_CONSEGNA_.
Rispondi a queste domande sull'articolo sulla strage di Istanbul:
(a) Quante persone sono state arrestate per la strage?
(b) In quale via è stata piazzata la bomba?
(c) Da quale regione la donna arrestata sarebbe entrata illegalmente in Turchia?

_TESTO ESTRATTO_.
Il direttore delle comunicazioni di Erdogan: «Gli attacchi contro i nostri civili sono conseguenze dirette o indirette del sostegno di alcuni Paesi ad organizzazioni terroristiche»
Ventidue arresti per la strage di Istanbul che domenica 13 novembre ha causato sei vittime e 81 feriti – 5 in terapia intensiva, di cui due gravissimi, secondo il ministro della Sanità. Ad annunciarlo il ministro dell’Interno turco Souleyman Soylu. Tra gli arrestati anche chi avrebbe piazzato la bomba nella via dello shopping di Istiklal. Il governo ha messo sotto accusa il Partito dei lavoratori del Kurdistan (Pkk). «La persona che ha piazzato la bomba è stata arrestata», ha affermato Soylu in una dichiarazione notturna, trasmessa dall’agenzia ufficiale Anadolu e dalle televisioni locali. Sarebbe, secondo la polizia turca, Ahlam Albashir, una donna di nazionalità siriana. Arrestata poco dopo l’attentato, secondo il racconto della polizia avrebbe confessato durante l’interrogatorio di essere stata addestrata come membro dei servizi segreti dall’organizzazione del Pkk e di essere entrata illegalmente in Turchia dalla regione di Afrin, in Siria.

_VOCI FORNITE_.
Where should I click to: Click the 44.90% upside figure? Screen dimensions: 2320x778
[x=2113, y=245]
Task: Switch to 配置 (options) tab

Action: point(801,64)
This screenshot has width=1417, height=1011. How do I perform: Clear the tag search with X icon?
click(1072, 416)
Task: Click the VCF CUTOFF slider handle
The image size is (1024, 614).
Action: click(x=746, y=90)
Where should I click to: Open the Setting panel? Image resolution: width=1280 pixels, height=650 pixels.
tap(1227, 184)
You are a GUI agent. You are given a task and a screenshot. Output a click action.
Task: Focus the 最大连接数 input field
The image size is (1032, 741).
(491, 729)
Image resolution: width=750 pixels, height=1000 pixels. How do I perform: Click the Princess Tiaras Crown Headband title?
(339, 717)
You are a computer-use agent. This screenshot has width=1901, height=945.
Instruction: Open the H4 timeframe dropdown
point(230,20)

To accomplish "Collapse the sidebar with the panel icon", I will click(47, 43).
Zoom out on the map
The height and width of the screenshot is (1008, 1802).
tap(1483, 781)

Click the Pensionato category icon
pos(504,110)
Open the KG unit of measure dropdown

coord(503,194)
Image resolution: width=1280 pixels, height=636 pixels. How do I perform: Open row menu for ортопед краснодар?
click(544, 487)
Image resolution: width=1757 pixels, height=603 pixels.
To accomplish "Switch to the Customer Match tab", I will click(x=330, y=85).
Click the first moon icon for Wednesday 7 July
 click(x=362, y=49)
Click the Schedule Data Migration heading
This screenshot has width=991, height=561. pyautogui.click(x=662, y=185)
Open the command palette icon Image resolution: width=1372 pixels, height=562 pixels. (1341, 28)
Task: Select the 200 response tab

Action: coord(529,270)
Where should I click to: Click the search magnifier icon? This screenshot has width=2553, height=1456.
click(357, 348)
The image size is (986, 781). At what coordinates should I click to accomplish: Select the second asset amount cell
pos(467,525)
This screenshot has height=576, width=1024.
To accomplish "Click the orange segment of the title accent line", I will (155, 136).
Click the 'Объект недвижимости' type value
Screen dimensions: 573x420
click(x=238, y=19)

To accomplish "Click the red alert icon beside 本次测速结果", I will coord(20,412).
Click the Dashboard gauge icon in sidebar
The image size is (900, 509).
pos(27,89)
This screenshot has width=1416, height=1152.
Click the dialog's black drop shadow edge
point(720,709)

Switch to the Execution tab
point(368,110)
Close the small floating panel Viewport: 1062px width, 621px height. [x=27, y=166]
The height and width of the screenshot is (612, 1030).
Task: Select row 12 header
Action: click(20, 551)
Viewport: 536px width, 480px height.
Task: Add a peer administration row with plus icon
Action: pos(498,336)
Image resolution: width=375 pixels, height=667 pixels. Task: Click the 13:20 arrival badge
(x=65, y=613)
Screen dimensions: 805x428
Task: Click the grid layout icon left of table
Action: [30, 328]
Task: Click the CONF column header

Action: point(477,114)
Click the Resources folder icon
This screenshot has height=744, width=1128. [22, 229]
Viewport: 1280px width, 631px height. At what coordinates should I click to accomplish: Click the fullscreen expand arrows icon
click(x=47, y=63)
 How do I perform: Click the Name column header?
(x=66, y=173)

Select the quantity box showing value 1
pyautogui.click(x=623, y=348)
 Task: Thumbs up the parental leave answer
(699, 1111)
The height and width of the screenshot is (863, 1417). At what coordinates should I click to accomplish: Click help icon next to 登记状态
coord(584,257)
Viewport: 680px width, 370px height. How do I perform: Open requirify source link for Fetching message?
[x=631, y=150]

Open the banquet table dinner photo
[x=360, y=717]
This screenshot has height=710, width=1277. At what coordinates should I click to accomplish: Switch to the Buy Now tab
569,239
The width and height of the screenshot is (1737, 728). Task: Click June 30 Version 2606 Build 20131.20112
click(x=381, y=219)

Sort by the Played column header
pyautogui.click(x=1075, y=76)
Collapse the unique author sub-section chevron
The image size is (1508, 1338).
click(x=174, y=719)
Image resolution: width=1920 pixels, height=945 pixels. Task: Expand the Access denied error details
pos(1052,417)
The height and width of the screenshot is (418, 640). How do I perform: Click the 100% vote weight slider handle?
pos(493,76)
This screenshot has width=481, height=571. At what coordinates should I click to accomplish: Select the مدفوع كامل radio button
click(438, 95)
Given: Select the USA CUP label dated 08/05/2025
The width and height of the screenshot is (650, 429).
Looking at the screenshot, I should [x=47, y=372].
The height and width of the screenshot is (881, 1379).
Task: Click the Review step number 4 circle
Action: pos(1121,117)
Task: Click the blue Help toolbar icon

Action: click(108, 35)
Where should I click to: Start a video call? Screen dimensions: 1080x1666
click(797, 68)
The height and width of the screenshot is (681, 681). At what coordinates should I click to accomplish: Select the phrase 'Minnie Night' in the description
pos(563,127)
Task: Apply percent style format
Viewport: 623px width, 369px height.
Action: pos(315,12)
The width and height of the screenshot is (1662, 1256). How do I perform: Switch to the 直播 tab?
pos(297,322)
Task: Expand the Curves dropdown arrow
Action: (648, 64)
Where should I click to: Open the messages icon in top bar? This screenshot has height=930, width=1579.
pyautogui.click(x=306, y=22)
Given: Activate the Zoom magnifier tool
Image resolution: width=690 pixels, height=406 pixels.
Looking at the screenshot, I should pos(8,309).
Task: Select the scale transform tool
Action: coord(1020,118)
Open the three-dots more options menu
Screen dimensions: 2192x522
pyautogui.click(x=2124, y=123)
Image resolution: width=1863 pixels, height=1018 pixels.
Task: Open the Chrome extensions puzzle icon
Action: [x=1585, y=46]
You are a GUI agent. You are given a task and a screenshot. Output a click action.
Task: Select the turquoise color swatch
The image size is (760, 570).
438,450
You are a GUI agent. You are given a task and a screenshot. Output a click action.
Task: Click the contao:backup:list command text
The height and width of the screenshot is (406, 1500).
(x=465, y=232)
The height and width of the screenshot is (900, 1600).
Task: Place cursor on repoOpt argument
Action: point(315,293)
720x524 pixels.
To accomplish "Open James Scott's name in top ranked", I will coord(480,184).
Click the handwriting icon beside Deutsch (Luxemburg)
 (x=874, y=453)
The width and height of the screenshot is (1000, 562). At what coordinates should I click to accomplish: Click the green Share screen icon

_RISPOSTA_.
(a) Ventidue.
(b) Nella via dello shopping di Istiklal.
(c) Dalla regione di Afrin, in Siria.